== DATA IN THIS EXERCISE ==
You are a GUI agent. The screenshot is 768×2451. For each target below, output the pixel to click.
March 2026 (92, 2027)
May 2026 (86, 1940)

==

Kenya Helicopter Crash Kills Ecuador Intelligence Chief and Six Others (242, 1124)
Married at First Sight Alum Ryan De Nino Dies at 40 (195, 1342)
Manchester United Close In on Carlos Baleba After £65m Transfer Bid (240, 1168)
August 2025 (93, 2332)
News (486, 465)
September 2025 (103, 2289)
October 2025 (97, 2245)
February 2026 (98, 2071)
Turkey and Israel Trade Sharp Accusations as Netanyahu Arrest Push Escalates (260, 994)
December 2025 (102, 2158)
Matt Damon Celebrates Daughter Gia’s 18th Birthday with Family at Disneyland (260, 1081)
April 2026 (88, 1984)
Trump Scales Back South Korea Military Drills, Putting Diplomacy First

== WHAT YOU WILL DO ==
With the line holding "Married at First" as the first and the line holding "February 2026 (98, 2071)" as the last, please transcribe exactly the lines of the material above in that range and nothing else.

== REPLY ==
Married at First Sight Alum Ryan De Nino Dies at 40 (195, 1342)
Manchester United Close In on Carlos Baleba After £65m Transfer Bid (240, 1168)
August 2025 (93, 2332)
News (486, 465)
September 2025 (103, 2289)
October 2025 (97, 2245)
February 2026 (98, 2071)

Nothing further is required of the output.